### TASK BRIEF
Look through the listing and locate every line containing the word "logo"; copy those lines.

::::::

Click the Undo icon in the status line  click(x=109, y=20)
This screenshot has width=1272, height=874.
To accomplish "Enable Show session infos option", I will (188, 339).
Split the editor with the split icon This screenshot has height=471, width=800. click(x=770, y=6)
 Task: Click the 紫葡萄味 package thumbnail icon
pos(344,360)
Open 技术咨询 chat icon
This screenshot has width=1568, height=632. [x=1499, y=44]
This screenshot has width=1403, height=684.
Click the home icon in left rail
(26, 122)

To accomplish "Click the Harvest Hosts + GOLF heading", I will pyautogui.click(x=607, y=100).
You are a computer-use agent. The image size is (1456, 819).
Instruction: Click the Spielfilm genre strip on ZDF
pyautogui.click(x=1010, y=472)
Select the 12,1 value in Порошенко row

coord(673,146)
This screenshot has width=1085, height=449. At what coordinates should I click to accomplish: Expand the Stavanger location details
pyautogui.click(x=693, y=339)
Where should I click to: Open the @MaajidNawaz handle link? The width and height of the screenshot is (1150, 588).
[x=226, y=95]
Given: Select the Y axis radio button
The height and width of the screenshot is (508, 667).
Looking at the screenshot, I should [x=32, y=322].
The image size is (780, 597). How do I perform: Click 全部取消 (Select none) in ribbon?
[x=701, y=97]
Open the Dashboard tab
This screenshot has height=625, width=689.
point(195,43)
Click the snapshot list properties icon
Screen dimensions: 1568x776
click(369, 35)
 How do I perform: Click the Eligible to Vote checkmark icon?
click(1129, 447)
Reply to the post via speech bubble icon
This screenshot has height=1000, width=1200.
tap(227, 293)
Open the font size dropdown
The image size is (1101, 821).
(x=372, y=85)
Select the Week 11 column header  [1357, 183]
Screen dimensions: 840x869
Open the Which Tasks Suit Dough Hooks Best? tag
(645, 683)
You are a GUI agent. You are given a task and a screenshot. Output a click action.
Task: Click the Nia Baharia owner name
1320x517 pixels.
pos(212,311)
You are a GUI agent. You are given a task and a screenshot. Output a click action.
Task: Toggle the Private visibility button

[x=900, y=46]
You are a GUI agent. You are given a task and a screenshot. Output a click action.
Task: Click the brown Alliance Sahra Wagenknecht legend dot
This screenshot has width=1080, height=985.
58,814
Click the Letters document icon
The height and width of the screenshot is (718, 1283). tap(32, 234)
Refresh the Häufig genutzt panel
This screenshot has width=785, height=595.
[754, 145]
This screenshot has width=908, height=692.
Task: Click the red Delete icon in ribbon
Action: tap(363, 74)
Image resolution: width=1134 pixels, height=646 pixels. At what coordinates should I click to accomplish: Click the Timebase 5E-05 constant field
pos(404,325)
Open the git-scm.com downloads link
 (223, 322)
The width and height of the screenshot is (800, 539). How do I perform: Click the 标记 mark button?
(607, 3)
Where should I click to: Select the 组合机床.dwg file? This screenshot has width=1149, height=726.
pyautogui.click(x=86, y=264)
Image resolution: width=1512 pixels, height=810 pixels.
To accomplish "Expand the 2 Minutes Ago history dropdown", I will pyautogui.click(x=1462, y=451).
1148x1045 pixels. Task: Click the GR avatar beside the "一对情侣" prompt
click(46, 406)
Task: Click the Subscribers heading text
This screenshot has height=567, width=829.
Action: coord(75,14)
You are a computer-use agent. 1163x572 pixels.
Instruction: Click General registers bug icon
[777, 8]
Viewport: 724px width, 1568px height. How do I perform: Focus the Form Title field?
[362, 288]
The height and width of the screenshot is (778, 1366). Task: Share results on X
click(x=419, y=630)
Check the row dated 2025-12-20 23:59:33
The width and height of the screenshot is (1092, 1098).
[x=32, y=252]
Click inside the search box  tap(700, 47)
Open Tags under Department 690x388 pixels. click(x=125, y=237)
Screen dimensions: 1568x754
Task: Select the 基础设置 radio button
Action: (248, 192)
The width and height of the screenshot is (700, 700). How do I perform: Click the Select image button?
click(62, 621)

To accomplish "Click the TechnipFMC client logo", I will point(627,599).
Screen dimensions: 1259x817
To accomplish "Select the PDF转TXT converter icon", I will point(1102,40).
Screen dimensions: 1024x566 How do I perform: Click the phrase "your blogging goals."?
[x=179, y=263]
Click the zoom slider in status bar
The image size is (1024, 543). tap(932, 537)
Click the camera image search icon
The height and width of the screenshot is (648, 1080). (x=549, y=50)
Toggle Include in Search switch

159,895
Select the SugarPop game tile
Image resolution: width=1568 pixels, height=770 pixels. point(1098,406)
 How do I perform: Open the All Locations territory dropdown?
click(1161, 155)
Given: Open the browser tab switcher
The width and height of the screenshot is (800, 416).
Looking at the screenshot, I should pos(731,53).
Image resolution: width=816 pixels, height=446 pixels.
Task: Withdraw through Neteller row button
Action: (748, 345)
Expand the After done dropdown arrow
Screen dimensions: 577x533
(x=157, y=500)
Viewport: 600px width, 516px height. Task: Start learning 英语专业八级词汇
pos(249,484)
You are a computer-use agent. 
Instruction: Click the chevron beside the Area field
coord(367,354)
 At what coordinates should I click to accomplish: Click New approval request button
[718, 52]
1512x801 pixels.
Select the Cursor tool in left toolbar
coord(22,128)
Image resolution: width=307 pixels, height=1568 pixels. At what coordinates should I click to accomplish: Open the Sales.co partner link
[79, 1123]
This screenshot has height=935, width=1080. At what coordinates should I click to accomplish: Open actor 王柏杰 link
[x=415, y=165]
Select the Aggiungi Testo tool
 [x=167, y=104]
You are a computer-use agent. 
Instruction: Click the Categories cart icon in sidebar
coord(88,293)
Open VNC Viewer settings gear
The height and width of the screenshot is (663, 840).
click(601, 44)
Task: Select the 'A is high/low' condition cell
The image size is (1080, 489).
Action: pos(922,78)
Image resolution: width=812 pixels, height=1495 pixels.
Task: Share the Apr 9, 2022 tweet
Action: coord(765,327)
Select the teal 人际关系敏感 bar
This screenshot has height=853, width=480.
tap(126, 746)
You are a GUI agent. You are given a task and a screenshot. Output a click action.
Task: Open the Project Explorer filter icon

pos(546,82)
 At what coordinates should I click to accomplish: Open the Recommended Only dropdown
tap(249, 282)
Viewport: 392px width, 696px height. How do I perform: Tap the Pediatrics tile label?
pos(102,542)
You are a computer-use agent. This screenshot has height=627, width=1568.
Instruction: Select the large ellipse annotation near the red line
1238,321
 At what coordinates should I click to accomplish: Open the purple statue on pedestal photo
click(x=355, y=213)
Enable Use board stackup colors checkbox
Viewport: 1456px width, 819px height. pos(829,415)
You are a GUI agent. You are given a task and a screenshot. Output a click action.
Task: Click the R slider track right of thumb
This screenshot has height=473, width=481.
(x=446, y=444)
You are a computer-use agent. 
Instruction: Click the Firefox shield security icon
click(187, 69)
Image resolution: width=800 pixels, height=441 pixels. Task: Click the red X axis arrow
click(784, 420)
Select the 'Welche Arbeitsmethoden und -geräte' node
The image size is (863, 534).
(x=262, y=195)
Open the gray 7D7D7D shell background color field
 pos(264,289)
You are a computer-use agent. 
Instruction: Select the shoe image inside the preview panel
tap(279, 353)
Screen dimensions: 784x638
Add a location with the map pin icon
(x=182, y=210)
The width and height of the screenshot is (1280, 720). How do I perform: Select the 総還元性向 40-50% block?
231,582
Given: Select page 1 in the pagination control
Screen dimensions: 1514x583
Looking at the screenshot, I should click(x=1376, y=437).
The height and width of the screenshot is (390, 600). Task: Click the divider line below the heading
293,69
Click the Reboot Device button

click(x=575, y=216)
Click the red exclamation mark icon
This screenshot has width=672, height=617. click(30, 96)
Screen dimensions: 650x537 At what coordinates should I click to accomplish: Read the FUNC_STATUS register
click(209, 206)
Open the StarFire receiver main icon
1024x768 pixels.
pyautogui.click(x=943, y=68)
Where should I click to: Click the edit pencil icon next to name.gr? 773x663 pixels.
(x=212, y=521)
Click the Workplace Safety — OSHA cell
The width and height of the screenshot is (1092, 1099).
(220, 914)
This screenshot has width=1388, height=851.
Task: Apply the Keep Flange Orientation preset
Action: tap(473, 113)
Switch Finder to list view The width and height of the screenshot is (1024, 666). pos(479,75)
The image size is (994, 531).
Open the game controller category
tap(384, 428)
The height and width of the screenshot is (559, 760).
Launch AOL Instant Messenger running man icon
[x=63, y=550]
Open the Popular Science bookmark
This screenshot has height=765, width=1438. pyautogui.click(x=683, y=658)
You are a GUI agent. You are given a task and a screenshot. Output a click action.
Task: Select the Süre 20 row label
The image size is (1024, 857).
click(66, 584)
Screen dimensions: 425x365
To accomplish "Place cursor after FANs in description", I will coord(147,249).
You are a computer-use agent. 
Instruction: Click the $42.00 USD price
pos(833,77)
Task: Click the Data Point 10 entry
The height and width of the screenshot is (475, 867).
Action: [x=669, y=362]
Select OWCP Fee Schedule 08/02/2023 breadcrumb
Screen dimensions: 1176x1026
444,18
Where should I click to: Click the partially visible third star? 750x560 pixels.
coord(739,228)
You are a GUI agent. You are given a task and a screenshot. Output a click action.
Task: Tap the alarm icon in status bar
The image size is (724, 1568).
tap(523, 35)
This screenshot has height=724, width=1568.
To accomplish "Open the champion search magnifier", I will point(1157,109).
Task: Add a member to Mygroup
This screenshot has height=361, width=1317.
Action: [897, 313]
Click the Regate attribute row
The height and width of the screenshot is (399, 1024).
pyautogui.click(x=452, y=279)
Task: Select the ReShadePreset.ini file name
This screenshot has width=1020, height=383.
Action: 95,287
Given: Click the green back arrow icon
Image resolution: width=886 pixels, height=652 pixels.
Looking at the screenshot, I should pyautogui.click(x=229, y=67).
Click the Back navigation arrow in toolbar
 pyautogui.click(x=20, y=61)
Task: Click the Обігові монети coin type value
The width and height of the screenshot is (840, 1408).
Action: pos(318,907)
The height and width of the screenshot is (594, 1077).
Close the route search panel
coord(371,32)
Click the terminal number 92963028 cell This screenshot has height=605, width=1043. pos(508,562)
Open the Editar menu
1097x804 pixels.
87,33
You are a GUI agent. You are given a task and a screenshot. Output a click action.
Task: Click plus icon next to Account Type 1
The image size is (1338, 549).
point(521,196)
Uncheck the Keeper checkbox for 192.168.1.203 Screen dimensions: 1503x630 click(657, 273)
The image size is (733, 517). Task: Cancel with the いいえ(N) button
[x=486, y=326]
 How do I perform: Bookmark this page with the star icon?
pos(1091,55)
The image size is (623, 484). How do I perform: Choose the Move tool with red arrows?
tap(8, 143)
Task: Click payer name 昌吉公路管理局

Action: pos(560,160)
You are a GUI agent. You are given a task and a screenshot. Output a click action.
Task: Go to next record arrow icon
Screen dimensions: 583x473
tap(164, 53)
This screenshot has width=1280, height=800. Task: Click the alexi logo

::::::

### OUTPUT FOR THIS EXERCISE
To accomplish "Click the TechnipFMC client logo", I will point(627,599).
This screenshot has width=1280, height=800. Task: Click the alexi logo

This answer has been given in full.